Who are their target customer(s)

  • Operations / shipment desk at a commodity trading firm: High volumes of contracts, BOLs and emails require manual reading and re‑typing, slowing bookings and causing missed or late actions. They need accurate extraction and shipment‑level organization to move faster.
  • Logistics coordinator / voyage planner: Chasing missing or inconsistent documents across counterparties is time‑consuming, and there’s no single, searchable source of truth. They need a central workspace and automated exception routing.
  • Accounting / settlement team: Invoice-to-contract/BOL matching is manual and error‑prone, leading to delays and rework. They need reliable extraction and auto‑population into ERP/CTRM to reduce reconciliation effort.
  • Compliance / audit officer: Audit trails and versioned records are fragmented across folders and inboxes. They need a secure vault with traceability and retention controls to satisfy audits and policies.
  • CTRM/ERP integrator or IT lead at a trading house: Downstream systems receive messy, inconsistent data from emails and PDFs, making integrations brittle and costly. They need clean, structured records and proven connectors to CTRMs/ERPs.

How would they acquire their first 10, 50, and 100 customers

  • First 10: Founder‑led, high‑touch pilots using a customer’s live trade documents to map idiosyncratic fields and prove time/exception reduction in 4–8 weeks; leverage the early U.S. ag trader as a reference to close pilots into paid deployments (site, YC profile, HN launch).
  • First 50: Package the pilot playbook into fixed onboarding offers and target mid‑size traders in ags, energy and metals; accelerate via CTRM/ERP partners (e.g., Agiblocks) to reduce integration work and procurement friction (site, CTRM Center).
  • First 100: Scale with role‑based workflow templates, prebuilt connectors, documented SLAs and compliance artifacts (SOC 2/ISO/GDPR) to enable channel sales and an enterprise sales team, backed by reference customers and measurable ROI to shorten cycles (site, CTRM Center).

What is the rough total addressable market

Top-down context:

CommodityAI competes for a slice of software spend that sits above CTRMs/ERPs and within logistics/ops automation.

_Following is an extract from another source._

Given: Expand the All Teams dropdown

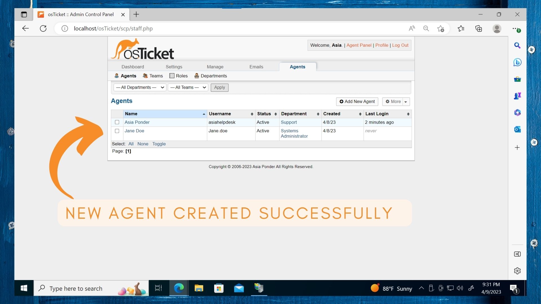Looking at the screenshot, I should point(188,88).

CTRM/ETRM software is estimated at ~$2.78B in 2024, while logistics automation software is much larger at ~$88B in 2025 (VMR, Fortune Business Insights).

Bottom-up calculation:

Target pool is concentrated among hundreds to a few thousand firms globally. A practical sales model of 500–2,000 customers at ~$25k–$200k ARR yields ~$12.5M–$400M; a mid‑case of 1,000 customers at ~$100k implies ~$100M SAM (UNCTAD concentration, CTRM pricing anchor).

Assumptions:

  • 5–15% of CTRM spend is addressable by document/ops automation; 0.5–2% of logistics automation is relevant in an expansion scenario.
  • There are ~500–2,000 targetable mid‑to‑large commodity firms globally; buyer budgets are concentrated among larger traders.
  • Per‑customer ARR ranges from ~$25k (small teams) to ~$200k (enterprise), bounded by CTRM cost bands.

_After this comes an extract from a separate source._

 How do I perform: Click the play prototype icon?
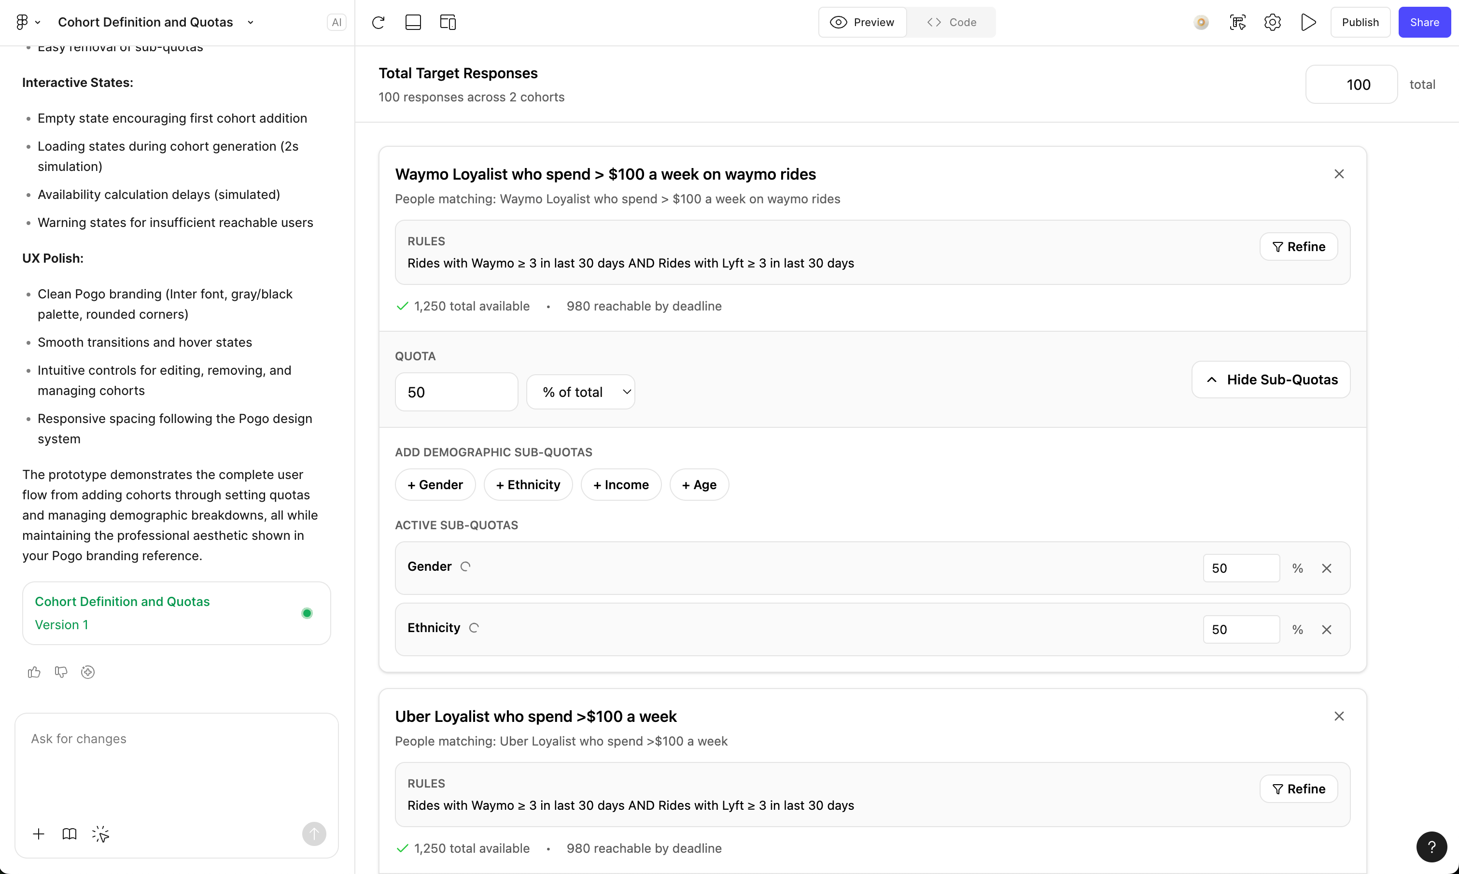point(1308,22)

Who are some of their notable competitors

  • ClearDox: Purpose‑built commodities ops platform that digitizes trade documents and automates reconciliation and settlement for energy and ags; a direct domain competitor on document extraction and ops workflows (site).
  • Rossum: Horizontal intelligent document processing used in logistics and supply chains (bills of lading, invoices, customs docs); can be adopted by trading houses as a general IDP layer (logistics & transportation).
  • SEDNA: Data‑driven team email and document hub used by maritime and commodity ops teams to centralize communications and link into ops systems—overlaps as the system‑of‑record for shipment emails/docs (Stream).
  • VAKT: Post‑trade platform for physical oil that digitizes confirmations and logistics workflows with blockchain and AI; overlaps in digitizing contracts/actuals and reducing manual post‑trade work (site).
  • Quoreka (Eka CTRM): CTRM suite covering trading, risk and operations across ags/energy/metals; incumbents can bundle document and workflow features that reduce room for standalone automation tools (Eka CTRM).